* _Your task_: Once the line with "Instruction: Collapse the" is reached, output it and every line after it, exactly, through the end of the records below. Pictures are skipped.

* _Extracted material_:
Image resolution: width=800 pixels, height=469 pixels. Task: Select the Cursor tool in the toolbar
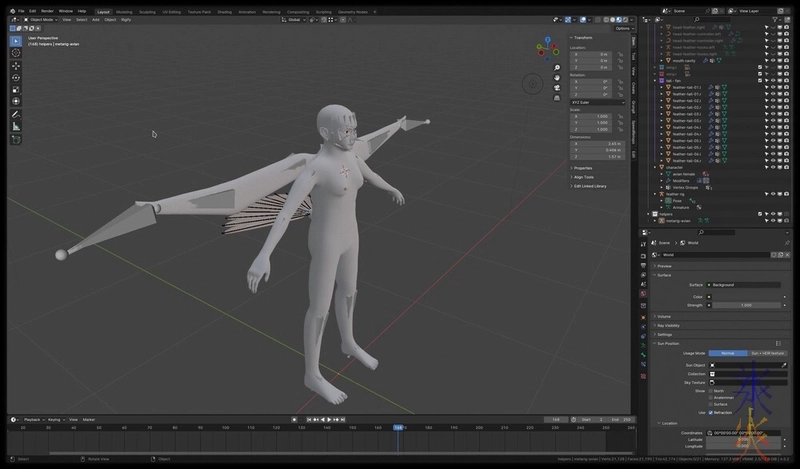coord(16,52)
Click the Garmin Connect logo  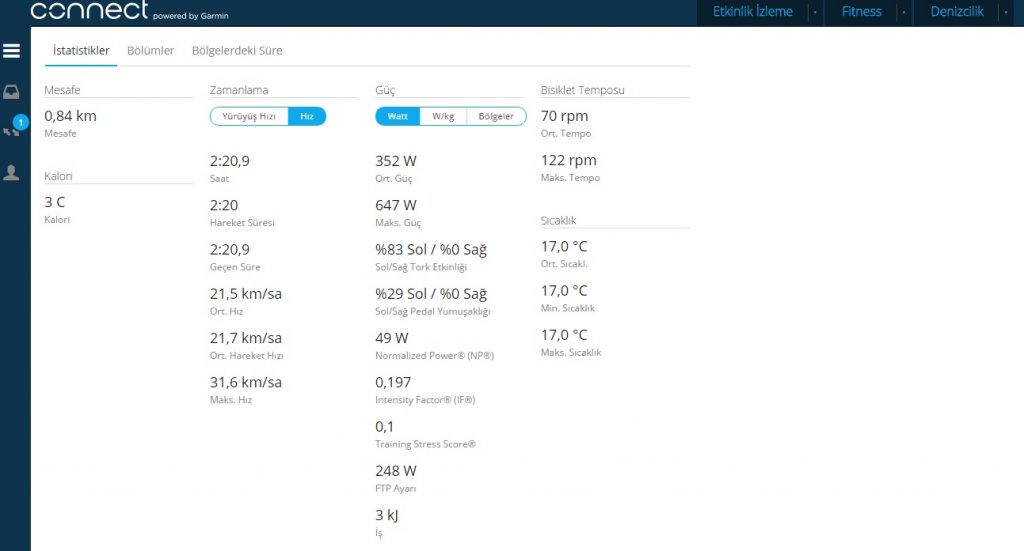tap(90, 11)
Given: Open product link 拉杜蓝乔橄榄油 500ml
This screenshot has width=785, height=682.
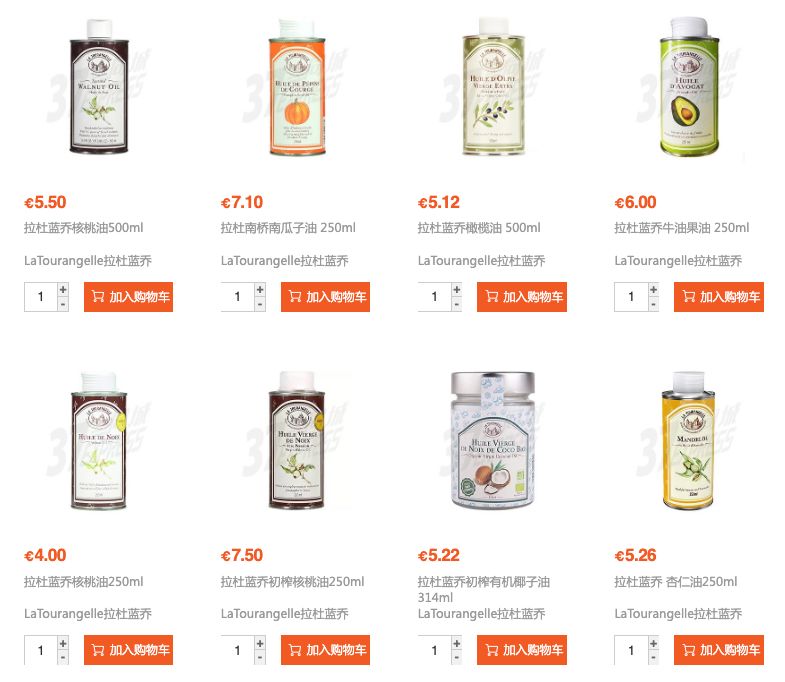Looking at the screenshot, I should [479, 228].
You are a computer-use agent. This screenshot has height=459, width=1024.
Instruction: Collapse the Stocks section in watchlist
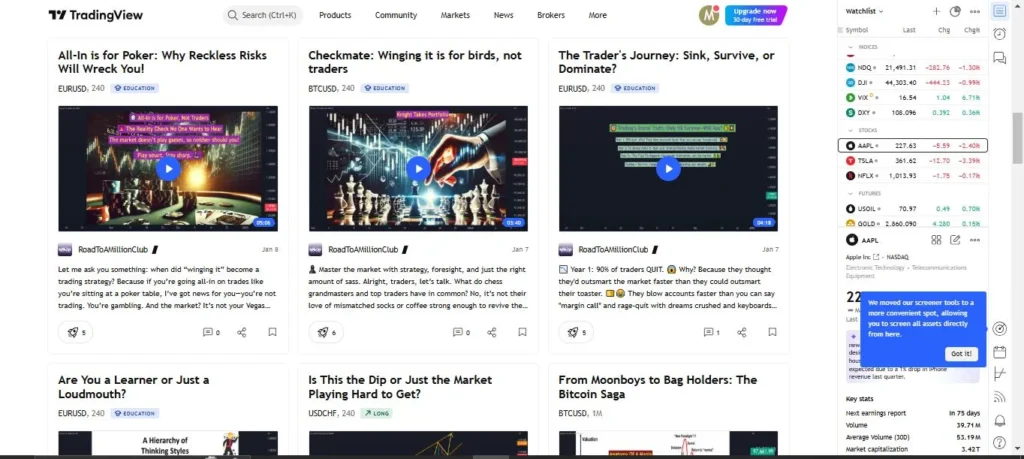point(850,130)

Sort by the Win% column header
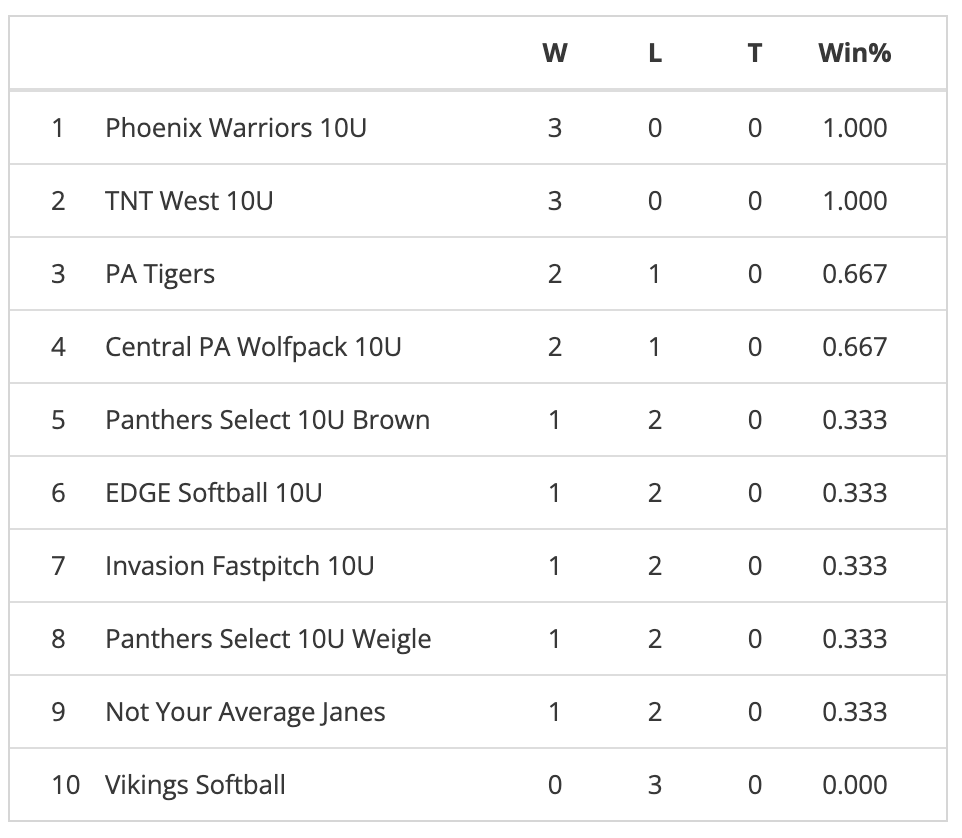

* _Solution to the exercise_:
Instruction: Collapse the Stocks section in watchlist
point(850,130)

Sort by the Win% column header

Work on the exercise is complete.